Se efetivada sua cassação, a congressista será substituída por Adilson Barroso, primeiro suplente do PL paulista. Esta é sua segunda passagem na Casa durante a atual legislatura: ele assumiu a vaga de Guilherme Derrite (PP-SP) até abril, quando o então secretário de Segurança Pública de São Paulo migrou para o PP.

Como presidente do Patriota, Adilson Barroso convidou Bolsonaro duas vezes para concorrer ao Planalto.Kayo Magalhães / Câmara dos Deputados

Em suas redes sociais, Adilson Barroso se define como "bolsonarista de direita, conservador, patriota, amigo do presidente Jair Bolsonaro, Michele Bolsonaro e Nikolas Ferreira (PL-MG)". Ele possui uma longa trajetória na política partidária brasileira, tendo sido fundador e o mais longevo presidente do antigo Patriota, sigla que em 2023 se fundiu ao PTB para formar o atual PRD.

Percurso

Adilson Barroso iniciou sua carreira política no PTB em 1987, sendo eleito no ano seguinte como vereador no município de Barreirinha (SP). Foi reeleito em 1992 pelo PFL (atual União Brasil), e virou vice-prefeito em 1996, pela mesma sigla. Em 2002, foi eleito deputado estadual pelo extinto Prona, permanecendo no cargo até o final de 2006.
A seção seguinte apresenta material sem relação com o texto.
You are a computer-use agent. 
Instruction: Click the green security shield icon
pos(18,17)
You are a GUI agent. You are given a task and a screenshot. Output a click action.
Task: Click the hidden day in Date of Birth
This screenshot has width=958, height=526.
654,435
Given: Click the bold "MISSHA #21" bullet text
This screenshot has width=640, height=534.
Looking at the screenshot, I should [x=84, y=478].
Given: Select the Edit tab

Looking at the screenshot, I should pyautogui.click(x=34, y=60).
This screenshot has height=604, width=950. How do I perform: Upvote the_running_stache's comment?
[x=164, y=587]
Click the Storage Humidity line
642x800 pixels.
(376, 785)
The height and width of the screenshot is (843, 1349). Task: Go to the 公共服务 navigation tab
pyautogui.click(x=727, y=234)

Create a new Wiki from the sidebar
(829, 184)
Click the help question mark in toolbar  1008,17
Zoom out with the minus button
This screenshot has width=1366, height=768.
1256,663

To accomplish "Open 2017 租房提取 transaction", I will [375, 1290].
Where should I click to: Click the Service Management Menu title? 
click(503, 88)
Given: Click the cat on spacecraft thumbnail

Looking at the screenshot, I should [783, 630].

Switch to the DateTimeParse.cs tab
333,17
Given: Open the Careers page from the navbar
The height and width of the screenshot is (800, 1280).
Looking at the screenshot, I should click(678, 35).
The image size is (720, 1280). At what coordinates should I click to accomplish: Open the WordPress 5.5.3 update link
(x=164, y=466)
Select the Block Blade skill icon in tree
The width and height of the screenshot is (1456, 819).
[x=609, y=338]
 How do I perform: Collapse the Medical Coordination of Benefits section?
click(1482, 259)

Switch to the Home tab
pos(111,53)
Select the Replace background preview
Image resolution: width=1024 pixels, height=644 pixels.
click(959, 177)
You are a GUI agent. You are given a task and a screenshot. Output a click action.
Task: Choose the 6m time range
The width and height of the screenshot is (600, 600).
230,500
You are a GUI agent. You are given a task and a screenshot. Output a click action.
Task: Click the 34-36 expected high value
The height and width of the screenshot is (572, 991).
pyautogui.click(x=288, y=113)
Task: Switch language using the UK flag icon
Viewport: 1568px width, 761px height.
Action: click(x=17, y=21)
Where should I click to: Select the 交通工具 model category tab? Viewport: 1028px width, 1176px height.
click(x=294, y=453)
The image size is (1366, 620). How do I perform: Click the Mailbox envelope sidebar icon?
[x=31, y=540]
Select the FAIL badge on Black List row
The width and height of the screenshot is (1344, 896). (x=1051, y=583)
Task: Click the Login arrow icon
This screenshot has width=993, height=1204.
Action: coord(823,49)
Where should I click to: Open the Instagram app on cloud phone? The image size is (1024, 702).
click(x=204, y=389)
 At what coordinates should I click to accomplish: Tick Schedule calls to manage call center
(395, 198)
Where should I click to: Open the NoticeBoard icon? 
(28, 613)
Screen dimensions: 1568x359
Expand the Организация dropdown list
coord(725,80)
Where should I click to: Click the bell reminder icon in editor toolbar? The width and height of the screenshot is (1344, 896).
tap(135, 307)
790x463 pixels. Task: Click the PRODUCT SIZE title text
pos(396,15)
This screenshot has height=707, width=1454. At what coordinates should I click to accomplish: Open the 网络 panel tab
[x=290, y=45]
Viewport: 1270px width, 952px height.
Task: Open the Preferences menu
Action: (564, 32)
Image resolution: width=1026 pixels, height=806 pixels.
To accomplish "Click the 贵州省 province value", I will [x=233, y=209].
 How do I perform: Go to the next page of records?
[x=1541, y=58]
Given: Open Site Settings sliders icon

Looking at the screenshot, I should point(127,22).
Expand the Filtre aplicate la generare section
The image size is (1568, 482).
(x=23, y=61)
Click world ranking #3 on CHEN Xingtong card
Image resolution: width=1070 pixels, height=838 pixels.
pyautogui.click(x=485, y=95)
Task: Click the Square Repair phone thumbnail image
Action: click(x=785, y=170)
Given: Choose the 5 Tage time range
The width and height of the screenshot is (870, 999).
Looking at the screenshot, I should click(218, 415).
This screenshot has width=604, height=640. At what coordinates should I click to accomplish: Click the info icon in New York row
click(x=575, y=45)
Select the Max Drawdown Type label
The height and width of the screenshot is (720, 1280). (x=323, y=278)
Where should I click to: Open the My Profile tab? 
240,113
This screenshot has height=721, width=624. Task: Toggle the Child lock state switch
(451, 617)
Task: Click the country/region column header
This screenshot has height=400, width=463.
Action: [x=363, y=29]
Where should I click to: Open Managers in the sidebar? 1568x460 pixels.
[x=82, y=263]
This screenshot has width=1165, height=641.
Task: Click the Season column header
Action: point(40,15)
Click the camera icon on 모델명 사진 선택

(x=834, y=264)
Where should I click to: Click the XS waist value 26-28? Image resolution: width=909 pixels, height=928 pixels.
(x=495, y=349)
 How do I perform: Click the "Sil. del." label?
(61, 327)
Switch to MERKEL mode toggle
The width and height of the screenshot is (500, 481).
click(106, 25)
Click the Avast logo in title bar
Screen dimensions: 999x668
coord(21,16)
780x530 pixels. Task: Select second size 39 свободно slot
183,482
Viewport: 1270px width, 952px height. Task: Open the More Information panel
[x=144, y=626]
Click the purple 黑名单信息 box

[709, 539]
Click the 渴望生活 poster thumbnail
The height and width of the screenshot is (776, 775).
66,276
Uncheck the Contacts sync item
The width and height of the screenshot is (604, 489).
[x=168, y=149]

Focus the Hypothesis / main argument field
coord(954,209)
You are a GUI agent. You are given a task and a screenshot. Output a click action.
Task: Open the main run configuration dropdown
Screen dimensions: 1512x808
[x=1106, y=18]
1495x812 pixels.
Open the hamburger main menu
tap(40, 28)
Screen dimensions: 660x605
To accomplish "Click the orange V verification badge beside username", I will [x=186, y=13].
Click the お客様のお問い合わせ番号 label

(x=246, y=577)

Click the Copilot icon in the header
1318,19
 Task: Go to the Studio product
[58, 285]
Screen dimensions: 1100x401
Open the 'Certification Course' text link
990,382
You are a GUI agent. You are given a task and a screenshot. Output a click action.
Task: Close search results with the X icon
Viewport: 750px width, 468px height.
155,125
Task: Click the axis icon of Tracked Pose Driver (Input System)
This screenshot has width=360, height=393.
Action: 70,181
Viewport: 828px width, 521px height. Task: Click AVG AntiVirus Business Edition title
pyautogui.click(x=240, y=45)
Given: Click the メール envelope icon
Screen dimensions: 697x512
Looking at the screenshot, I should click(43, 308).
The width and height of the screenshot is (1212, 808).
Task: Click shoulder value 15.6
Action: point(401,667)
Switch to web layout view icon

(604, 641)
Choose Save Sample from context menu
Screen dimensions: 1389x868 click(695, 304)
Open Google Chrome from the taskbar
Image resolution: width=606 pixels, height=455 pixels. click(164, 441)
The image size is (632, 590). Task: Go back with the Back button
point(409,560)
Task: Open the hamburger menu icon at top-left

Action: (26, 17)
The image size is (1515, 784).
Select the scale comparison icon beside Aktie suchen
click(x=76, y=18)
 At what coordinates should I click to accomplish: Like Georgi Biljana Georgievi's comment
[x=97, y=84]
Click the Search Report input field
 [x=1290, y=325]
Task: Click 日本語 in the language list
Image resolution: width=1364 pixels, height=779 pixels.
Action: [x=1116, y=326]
Em 2011, fundou o Partido Ecológico Nacional (PEN), que mais tarde se transformaria no Patriota. A legenda foi criada com o intuito de atrair uma candidatura de Marina Silva para as eleições presidenciais de 2014, mas a então ex-senadora preferiu o PSB. Em 2016, Barroso foi novamente eleito vereador em Barreirinha.

A partir de 2017, o partido passou por uma série de reformas internas para incorporar uma candidatura do então deputado Jair Bolsonaro para sua campanha presidencial, adequando seu estatuto para um programa conservador e adotando o nome "Patriota". Bolsonaro preferiu concorrer pelo PSL, mas manteve a proximidade com a sigla de Adilson Barroso. Nas eleições de 2018, a legenda lançou sua própria chapa puro-sangue ao Planalto, escolhendo Cabo Daciolo como candidato.

Adilson retomou em 2021 a articulação e as reformas internas para trazer Bolsonaro, naquele momento sem partido, à sigla. O movimento desagradou os dois lados: o então presidente negou a oferta por se irritar com uma ação judicial apresentada pelo Patriota em 2016 contra a prisão em segunda instância. No outro lado, muitos dirigentes da sigla acusaram Barroso de agir sem o consentimento dos filiados, e conseguiram uma liminar pelo seu afastamento do comando partidário.

Expulso do partido por ele próprio fundado, Adilson Barroso se juntou a Bolsonaro no PL, alcançando 62 mil votos para deputado federal em 2022. Com isso, assumiu a primeira suplência da sigla. Como congressista, apresentou 34 projetos em nome próprio. Em todos os anos da atual legislatura, assumiu vaga como titular da Comissão de Agricultura, e foi suplente nas de Minas e Energia, Relações Exteriores e Viação e Transportes.